• _Brief_
Locate each line in the entries below that contains the string "label". Copy every one of those lines.

______

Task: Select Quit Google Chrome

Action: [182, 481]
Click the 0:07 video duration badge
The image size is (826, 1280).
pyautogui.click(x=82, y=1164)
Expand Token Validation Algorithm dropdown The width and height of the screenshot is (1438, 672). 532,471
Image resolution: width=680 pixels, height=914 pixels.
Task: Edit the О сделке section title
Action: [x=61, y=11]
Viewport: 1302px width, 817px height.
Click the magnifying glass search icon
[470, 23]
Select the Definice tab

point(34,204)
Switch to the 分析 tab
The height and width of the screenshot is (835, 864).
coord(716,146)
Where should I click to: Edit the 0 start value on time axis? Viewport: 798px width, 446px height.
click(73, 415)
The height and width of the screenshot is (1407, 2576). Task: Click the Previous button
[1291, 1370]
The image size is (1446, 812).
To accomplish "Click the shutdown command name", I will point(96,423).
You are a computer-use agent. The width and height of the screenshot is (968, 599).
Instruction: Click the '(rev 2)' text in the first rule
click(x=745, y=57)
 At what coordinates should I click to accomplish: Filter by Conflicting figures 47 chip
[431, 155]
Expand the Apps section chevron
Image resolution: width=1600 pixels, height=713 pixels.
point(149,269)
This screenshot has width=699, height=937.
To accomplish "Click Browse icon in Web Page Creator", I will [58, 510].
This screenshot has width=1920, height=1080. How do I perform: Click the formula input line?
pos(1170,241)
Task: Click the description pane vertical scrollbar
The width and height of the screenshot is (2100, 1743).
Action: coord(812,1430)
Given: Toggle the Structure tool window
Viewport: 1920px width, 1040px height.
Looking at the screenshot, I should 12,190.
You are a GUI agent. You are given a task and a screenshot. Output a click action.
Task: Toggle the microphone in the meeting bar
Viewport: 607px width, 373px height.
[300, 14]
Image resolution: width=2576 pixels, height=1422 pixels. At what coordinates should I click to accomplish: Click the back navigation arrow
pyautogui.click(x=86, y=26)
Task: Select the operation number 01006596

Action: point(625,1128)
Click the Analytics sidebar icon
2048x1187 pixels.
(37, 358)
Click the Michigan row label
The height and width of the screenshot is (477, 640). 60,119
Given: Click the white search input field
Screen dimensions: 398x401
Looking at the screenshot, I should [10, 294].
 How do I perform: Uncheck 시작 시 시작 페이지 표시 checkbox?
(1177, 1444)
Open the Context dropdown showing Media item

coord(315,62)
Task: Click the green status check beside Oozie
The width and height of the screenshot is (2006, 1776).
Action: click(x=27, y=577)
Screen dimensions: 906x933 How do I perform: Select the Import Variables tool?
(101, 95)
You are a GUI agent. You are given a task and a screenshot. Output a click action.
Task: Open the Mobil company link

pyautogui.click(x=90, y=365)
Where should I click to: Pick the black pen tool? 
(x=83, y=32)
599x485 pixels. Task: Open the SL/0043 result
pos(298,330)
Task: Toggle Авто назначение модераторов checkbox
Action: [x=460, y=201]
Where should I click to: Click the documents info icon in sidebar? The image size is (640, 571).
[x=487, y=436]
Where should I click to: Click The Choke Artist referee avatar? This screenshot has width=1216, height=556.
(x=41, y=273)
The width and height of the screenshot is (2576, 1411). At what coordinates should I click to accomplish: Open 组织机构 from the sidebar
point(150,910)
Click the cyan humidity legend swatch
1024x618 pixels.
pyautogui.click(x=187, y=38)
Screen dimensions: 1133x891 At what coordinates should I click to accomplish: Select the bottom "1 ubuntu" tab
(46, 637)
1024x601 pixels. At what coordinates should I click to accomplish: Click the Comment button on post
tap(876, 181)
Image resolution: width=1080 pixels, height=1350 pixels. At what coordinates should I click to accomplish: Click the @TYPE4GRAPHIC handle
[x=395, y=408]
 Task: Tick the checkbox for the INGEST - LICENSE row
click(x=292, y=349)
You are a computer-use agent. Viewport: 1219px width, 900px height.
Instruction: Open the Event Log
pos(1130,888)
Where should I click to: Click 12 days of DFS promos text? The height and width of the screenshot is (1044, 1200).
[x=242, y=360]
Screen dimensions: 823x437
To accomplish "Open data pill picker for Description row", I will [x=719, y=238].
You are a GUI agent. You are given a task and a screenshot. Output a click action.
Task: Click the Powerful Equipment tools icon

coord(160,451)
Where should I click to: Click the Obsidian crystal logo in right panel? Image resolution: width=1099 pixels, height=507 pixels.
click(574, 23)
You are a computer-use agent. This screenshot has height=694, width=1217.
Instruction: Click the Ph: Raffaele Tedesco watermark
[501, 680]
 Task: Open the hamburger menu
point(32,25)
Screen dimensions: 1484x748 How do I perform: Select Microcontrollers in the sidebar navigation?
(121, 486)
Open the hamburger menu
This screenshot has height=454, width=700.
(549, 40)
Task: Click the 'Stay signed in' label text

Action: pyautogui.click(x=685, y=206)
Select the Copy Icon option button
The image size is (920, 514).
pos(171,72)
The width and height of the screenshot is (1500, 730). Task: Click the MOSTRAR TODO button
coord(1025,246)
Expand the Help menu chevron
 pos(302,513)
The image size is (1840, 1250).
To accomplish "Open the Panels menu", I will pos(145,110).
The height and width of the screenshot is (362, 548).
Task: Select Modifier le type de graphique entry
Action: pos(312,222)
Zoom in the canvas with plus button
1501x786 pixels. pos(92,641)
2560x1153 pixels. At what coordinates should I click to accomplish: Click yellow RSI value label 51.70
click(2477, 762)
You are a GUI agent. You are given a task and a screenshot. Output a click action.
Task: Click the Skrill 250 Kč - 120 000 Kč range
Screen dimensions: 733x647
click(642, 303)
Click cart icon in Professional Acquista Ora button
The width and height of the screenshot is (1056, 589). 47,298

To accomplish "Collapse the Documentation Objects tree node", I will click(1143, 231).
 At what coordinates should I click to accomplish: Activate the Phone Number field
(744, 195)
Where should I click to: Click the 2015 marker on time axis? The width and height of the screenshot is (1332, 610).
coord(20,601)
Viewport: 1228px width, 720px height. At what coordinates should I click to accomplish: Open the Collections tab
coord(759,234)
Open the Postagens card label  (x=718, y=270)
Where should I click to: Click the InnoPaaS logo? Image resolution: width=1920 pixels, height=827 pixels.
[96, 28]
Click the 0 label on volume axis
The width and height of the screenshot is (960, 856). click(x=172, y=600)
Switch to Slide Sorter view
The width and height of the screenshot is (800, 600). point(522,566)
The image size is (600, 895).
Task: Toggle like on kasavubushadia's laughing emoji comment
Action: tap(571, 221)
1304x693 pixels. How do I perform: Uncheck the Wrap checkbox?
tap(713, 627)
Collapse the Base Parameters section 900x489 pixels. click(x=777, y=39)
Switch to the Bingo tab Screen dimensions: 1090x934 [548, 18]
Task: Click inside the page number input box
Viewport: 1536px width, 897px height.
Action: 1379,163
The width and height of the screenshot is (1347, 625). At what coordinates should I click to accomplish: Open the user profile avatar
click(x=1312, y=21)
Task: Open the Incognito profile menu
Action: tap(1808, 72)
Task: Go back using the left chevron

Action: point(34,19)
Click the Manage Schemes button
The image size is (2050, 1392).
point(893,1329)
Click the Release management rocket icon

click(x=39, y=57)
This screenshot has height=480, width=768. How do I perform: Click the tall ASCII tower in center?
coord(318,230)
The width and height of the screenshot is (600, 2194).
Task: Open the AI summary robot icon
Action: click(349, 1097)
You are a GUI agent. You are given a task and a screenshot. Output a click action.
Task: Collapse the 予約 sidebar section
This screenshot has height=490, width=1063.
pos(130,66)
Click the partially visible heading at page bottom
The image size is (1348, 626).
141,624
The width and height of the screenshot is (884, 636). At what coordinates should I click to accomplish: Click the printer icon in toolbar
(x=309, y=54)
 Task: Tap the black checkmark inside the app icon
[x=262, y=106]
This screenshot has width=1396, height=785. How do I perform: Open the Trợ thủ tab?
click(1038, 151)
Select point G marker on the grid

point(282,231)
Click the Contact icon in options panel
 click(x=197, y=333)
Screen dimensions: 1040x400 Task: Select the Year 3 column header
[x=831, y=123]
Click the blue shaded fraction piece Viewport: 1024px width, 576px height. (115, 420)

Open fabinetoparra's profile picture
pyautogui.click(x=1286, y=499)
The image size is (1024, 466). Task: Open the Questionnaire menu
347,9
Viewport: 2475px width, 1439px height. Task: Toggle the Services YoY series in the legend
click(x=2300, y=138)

______

• _Finished answer_
Click the Michigan row label
Task: Click the 'Stay signed in' label text
2560x1153 pixels. At what coordinates should I click to accomplish: Click yellow RSI value label 51.70
Open the Postagens card label  (x=718, y=270)
Click the 0 label on volume axis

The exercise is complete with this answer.